(Texto fornecido):
▼
Stansfield Smith*
11.07.25
Milícia fascista na Itália de Mussolini, os Camisas Negras.
Com o segundo mandato de Trump, muita gente que exibe credenciais de esquerda proclama novamente que o fascismo está de volta, depois de termos votado contra o fascismo (!) em 2020. A cada quatro anos, ouvimos a história repetir-se: "esta eleição é a mais importante da nossa vida". Os republicanos são o novo fascismo, os democratas são o mal menor. Não importa que interesses monopolistas financiem ambos os partidos e ditem as suas políticas. Não importa que o democrata Biden tenha dado sinal verde para o massacre em curso em Gaza. Não importa que Biden tenha deportado mais do que Trump. Não importa que todos os anos a polícia tenha matado mais sob Biden do que sob Trump. Trump é a figura de Hitler, não Biden.
Então, mais uma vez , é hora de uma verificação da realidade do fascismo efetivamente existente.
O fascismo realmente existente na Alemanha de Hitler
O governo de Hitler começou em 30 de janeiro de 1933 mas, mesmo antes disso, o clima político da Alemanha não se assemelhava ao nosso. No verão de 1932, a Alemanha, então com 66 milhões de habitantes, tinha 30% de desemprego, acima dos 8,5% de 1929; a produção industrial tinha caído 42% e 40% dos trabalhadores estava desempregado ou a trabalhar com jornada reduzida.
Os três partidos concorrentes às eleições de julho de 1932 eram o Partido Nacional-Socialista dos Trabalhadores Alemães [nazis], os sociais-democratas e os comunistas – cada um conquistando milhões de votos. O Partido Comunista Alemão, o maior da Europa, contava com 360 000 membros e possuía as suas próprias organizações paramilitares. O Partido Social-Democrata tinha um milhão de membros, muitos no seu próprio grupo paramilitar. Os nazis somavam 1,5 milhão de membros, com 445 000 paramilitares, os camisas-castanhas.
Claramente, essa realidade não tem relação com os EUA de hoje: não temos desemprego em massa, muito menos partidos fascistas, comunistas e social-democratas como principais candidatos ao poder. Na Alemanha, socialismo ou fascismo – ou três versões de "socialismo" – apresentaram-se como alternativas nas eleições. Aqui, podemos escolher um partido tradicional dos monopólios comandado pelo 1% e escolher outro "do outro lado do corredor".
"A Ascensão e Queda do Terceiro Reich" , de William Shirer (p. 165), descreve o clima eleitoral alemão de 1932, que não tinha relação com o nosso em 2024. Na Prússia, com dois terços da população da Alemanha, "entre os dias 1 e 20 de junho, houve 461 batalhas campais nas ruas, que custaram 82 vidas e feriram gravemente 400 homens... Em julho, 38 nazis e 30 comunistas estavam entre os 86 mortos". Em 10 de julho, 18 foram mortos e, uma semana depois, em 17 de julho, "quando os nazis, sob escolta policial, realizaram uma marcha sobre Altona, um subúrbio operário de Hamburgo, 19 pessoas foram mortas a tiro e 285 ficaram feridas".
▲
(Conjunto de exercícios):
• a. Indique os partidos que, segundo o texto sobre o fascismo na Alemanha de Hitler, concorreram às eleições de julho de 1932, juntamente com o número de membros atribuído a cada um.
• b. Prossiga o texto sobre o fascismo na Alemanha de Hitler a partir da última frase apresentada.

(Itens fornecidos):
▼
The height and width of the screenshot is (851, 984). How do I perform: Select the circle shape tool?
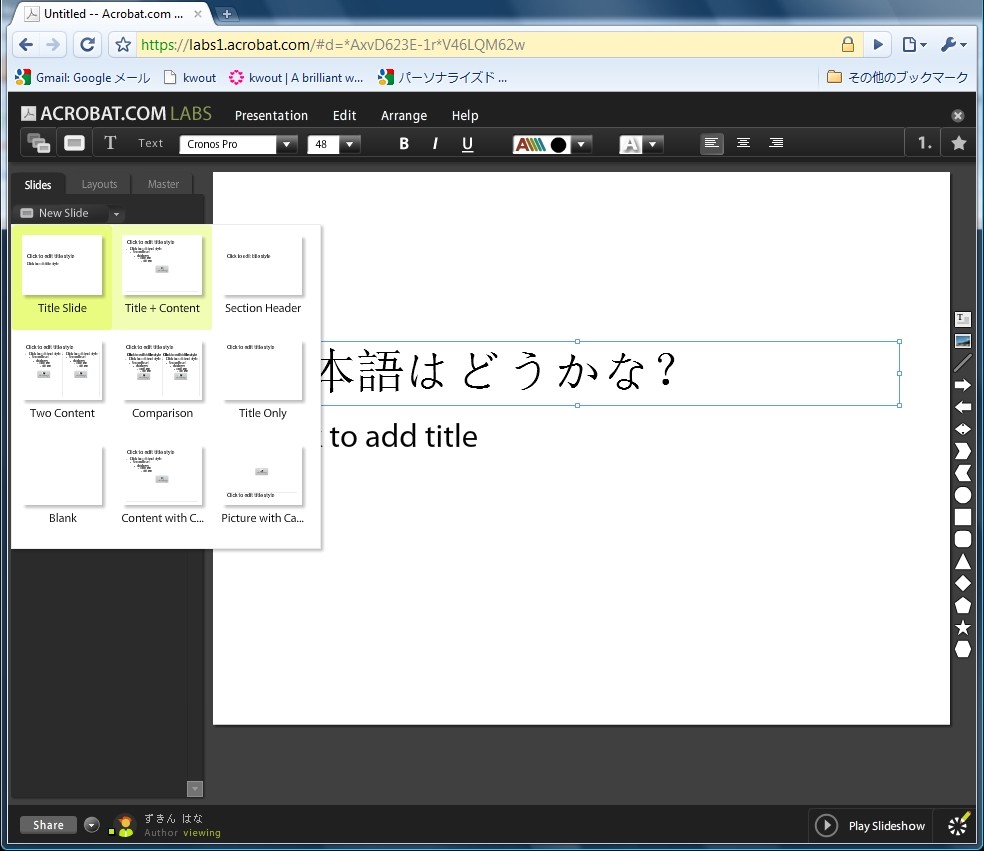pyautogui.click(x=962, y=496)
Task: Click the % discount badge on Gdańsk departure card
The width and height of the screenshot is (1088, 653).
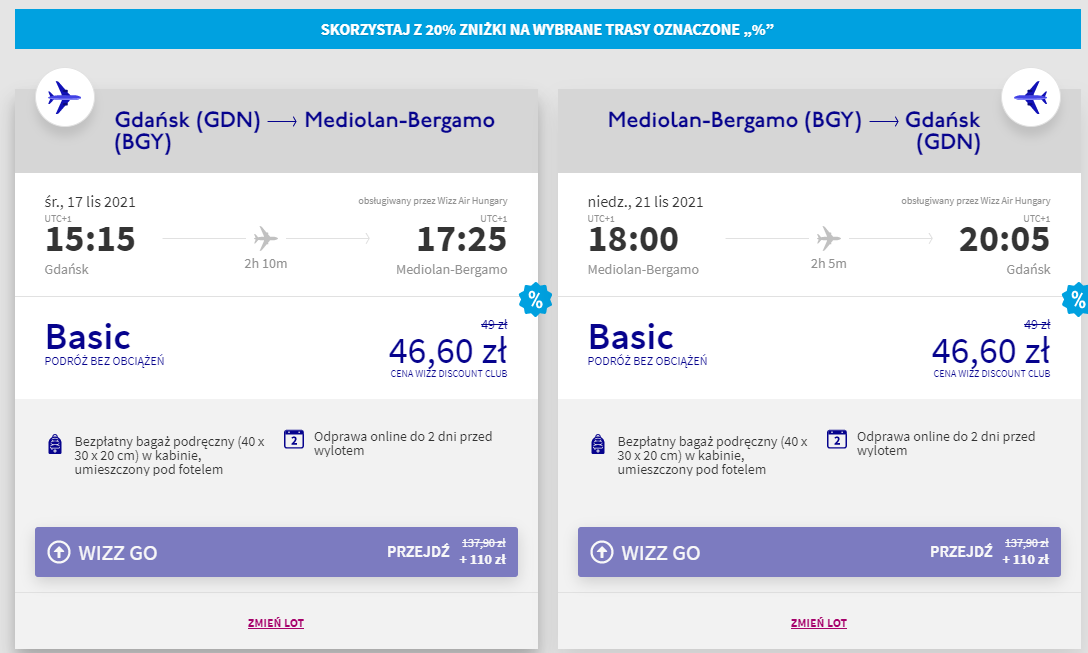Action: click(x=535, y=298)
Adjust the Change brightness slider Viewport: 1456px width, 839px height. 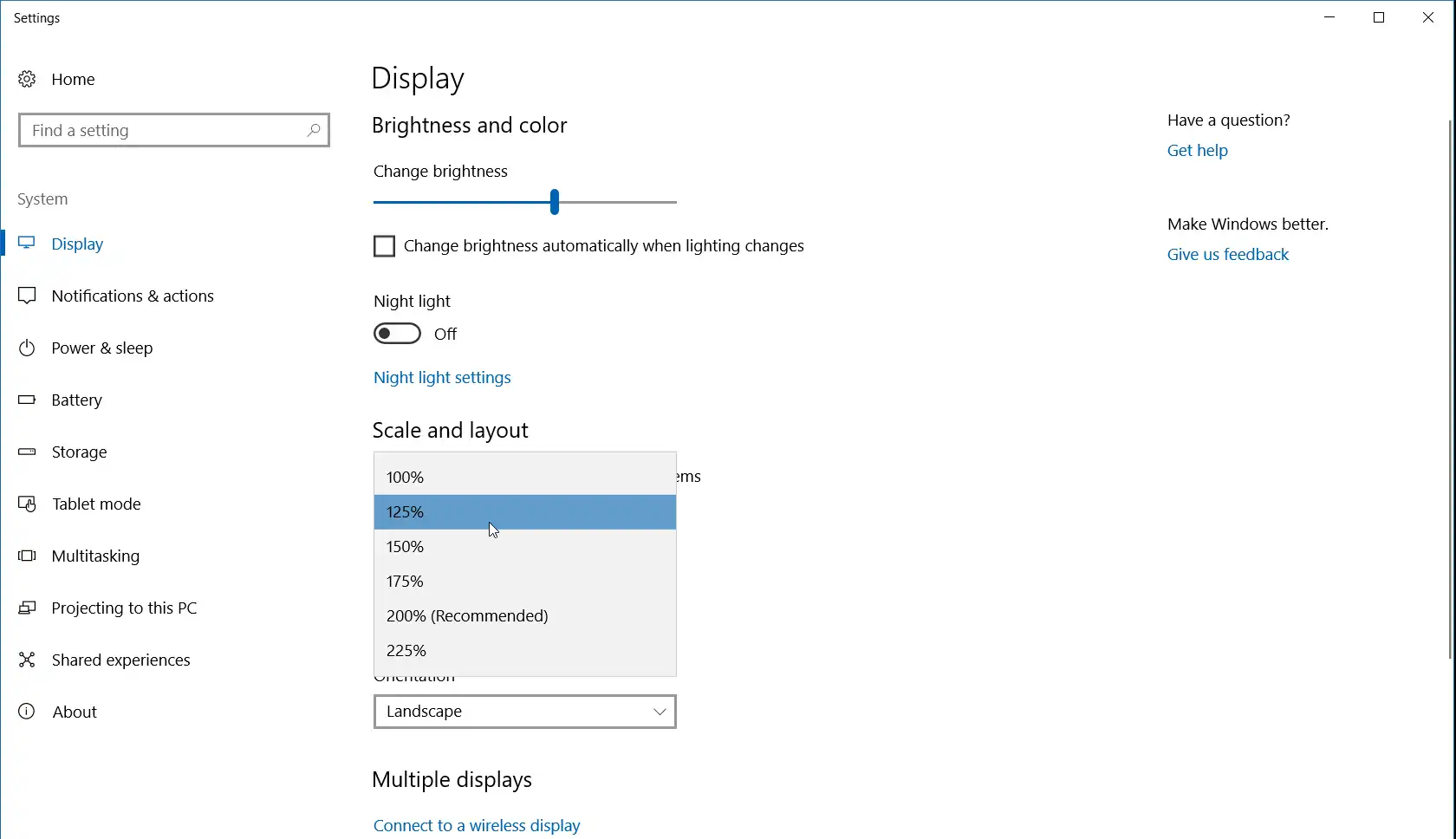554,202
▲
(Resultados por ordem):
• a.
Partido Nacional-Socialista dos Trabalhadores Alemães (nazis): 1,5 milhão de membros
Partido Social-Democrata: um milhão de membros
Partido Comunista Alemão: 360 000 membros

• b.
Em seis semanas, 200 pessoas foram assassinadas numa região da Alemanha onde viviam 40 milhões. Para simplificar para os defensores do "fascismo de Trump", isso significaria:
1 700 mortos em combates fascistas e antifascistas durante um período de seis semanas na campanha presidencial de 2024.
Nas eleições de novembro de 1932, os dois partidos socialistas obtiveram 37,3% dos votos, contra 39% dos nazis e dos nacionalistas alemães. Pouco mais de dois meses depois, em 30 de janeiro, Hitler foi nomeado chanceler.
Ele rapidamente expurgou as forças policiais do país. Todos os chefes de polícia eram agora nazis. A polícia recebeu ordens de não interferir no trabalho dos paramilitares das Sturmtruppen e das SS nazis. O livro Nazism 1919-1945, A Documentary Reader Vol. 1, The Rise to Power, reproduziu a ordem policial nazi de 17 de fevereiro de 1933: "As atividades de organizações subversivas devem... ser combatidas com os métodos mais drásticos. Atos terroristas comunistas devem ser combatidos com toda a severidade, e as armas devem ser usadas implacavelmente quando necessário."
Com apenas duas semanas no poder, os paramilitares das Sturmtruppen de Hitler tinham permissão para espancar e até matar pessoas de esquerda e judeus. Neste caso, o principal alvo de Trump são os imigrantes não brancos, embora o número de deportações tenha diminuído desde que Biden deixou o cargo.
Em 22 de fevereiro de 1933, com o fascismo no poder havia apenas três semanas, 50 000 paramilitares das Sturmtruppen e membros das SS foram incorporados na polícia. Será que o "fascista" Trump incorporou o equivalente a 250 000 membros da Ku Klux Klan nas forças policiais daqui?
Hitler levou três semanas para ter as forças policiais alemãs sob controle nazi, enquanto outros dois milhões de paramilitares das Sturmtruppen patrulhavam as ruas. Começaram prisões em massa, prédios públicos e casas foram invadidos para capturar oponentes políticos, muitas vezes colocados em "campos" recém-construídos. Enquanto isso, Trump, um suposto novo Hitler, no seu segundo mandato, não fez nada disso.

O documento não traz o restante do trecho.